§ PROVIDED TEXT:
I think we clutter up our lives with too much “stuff.” We’re so busy, overcommitted, and information-obsessed. Our never-ending to-do lists are long and we run around trying to “keep up” or “be important,” and in the process stress ourselves out. Even though many of us, myself included, often complain that we can’t do anything about this—based on the nature of life today, technology, or our responsibilities, families, and jobs—most of us have more of a say over our schedules than we admit. We can choose how much we engage in electronic communication or the amount of “stuff” we cram into our daily lives. Much of this distracts us from what’s most important and keeps us from feeling our true emotions, which is one of the reasons we keep ourselves so busy and distracted in the first place.

It can be a little scary to focus on what truly matters. Some of the most important people, activities, and aspects of our lives may seem unimportant to those around us, and may or may not have anything to do with our careers or taking care of our families. Some of these may not even be things that other people like, understand, or agree with. Even if they are, sadly, it’s often easier to just watch TV, check our e-mail, clean our house, plan our day, surf the Internet, and merely react to what’s going on around us than to actively engage in the things we value most.

We also may not actually know what’s most important to us, or we at least have some internal struggle about what should be. With so many conflicting beliefs, ideas, expectations, and agendas within and around us, it’s not always easy to know with certainty what matters most to us. And, even if we do, it can take a good deal of strength to live in alignment with this on a regular basis. Whether it’s our lack of clarity or our fear of letting other people down (or maybe a bit of both), focusing on what truly matters to us can be more tricky than it seems on the surface.

While these and other “reasons” make sense, not focusing on what matters most to us has a real and often negative impact on our lives, our work, and everyone around us. We end up living in a way that is out of synch with who we really are, which causes stress, dissatisfaction, and missed opportunities and experiences.

What if we did focus on what truly mattered all the time—not simply because we experience a wake-up call, crisis, or major life change, but because we choose to in a proactive way? What would your life look like if you let go of some of your biggest distractions, the often meaningless worries and stresses that take your attention, and actually put more focus on the people and things that are most important to you?

One of the most profound things my mom said before she died was, “I want people to know that they don’t have to suffer through this.” As the end was getting closer, my mom’s desire to share her wisdom increased, and it was beautiful. Because I was more focused on what mattered and less distracted by my own busyness, worries, to-do list, and even my judgments, I was actually able to pay more attention to her and really listen to the wisdom she had to share, which was such a gift.

Here are some of the key lessons I learned from my mom as she began to surrender and open up in the final days of her life. These are simple (although not easy) reminders for each of us:

Express Yourself—
Say what you have to say; don’t hold things back. As my mom got closer to death, she began to express herself with a deeper level of authenticity and transparency. We had conversations about things we’d never talked about before and she opened up in ways that were both liberating and inspiring. Too often in life, we hold back because we’re afraid of rejection, judgment, and alienation. Expressing ourselves is about letting go of our limiting filters and living life “out loud.”

§ SOURCE EXCERPT:
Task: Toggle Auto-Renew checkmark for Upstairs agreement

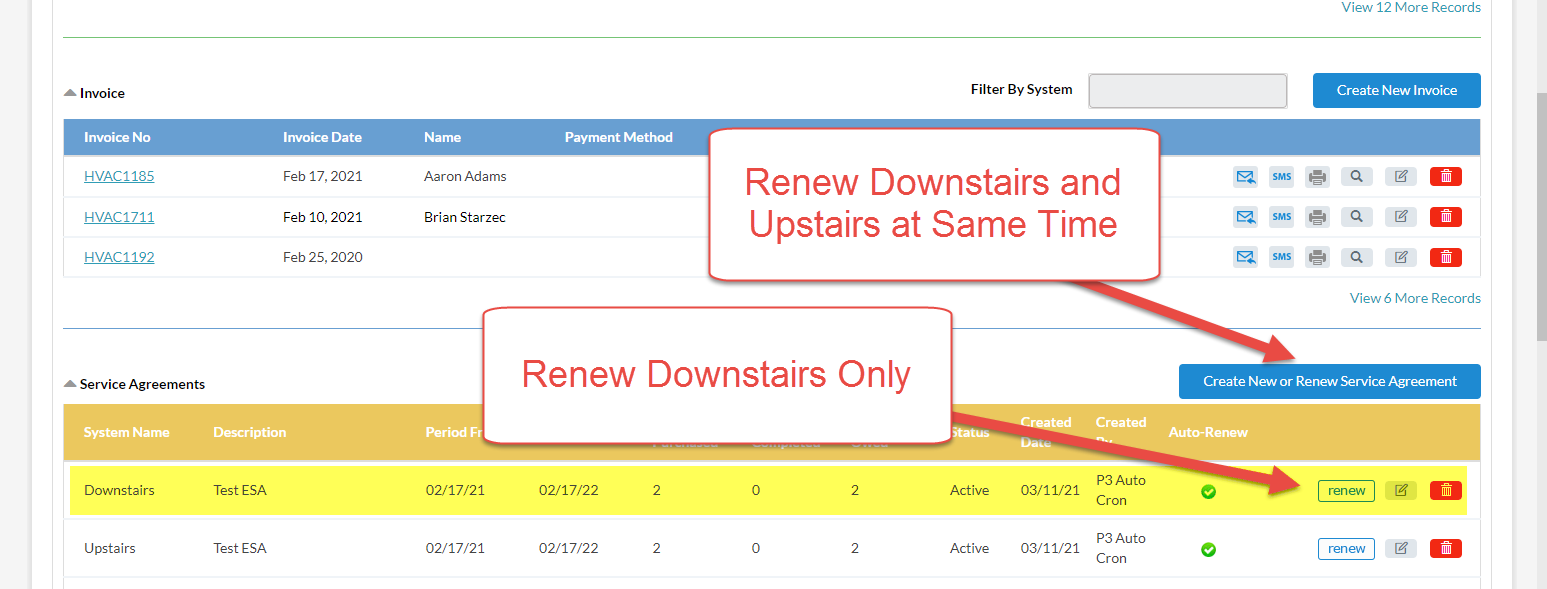Action: pos(1208,549)
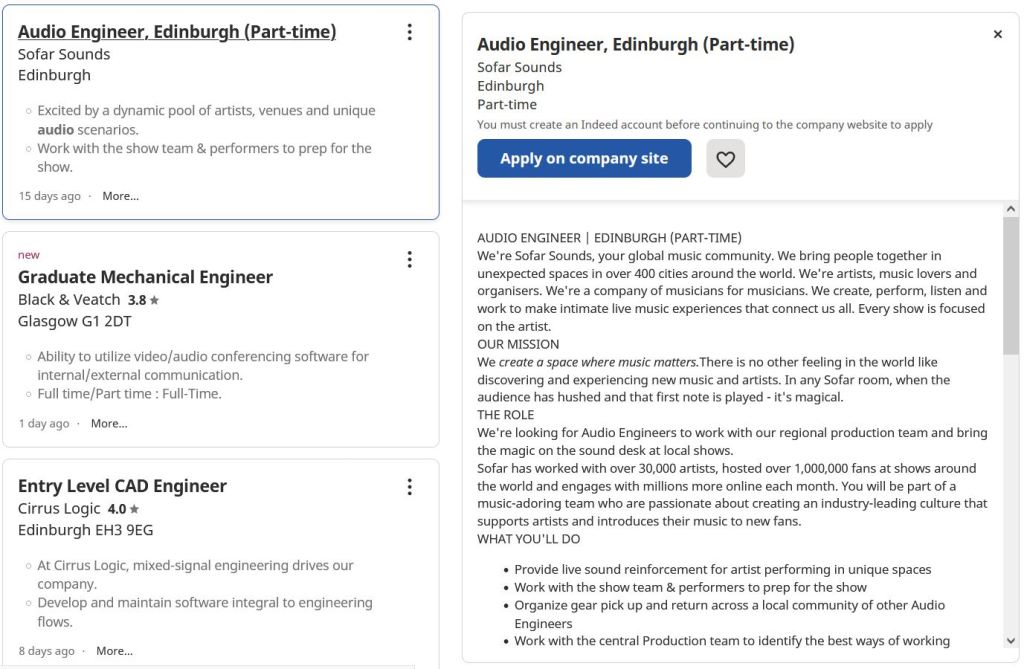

§ DO THIS: In the text about focusing on what truly matters, why does the writer say they were able to really listen to the wisdom their mom shared near the end of her life? Answer in one to three sentences.

§ SOLUTION BELOW: The writer was more focused on what mattered and less distracted by their own busyness, worries, to-do list, and even their judgments. That let them pay more attention to their mom and really listen to what she had to share.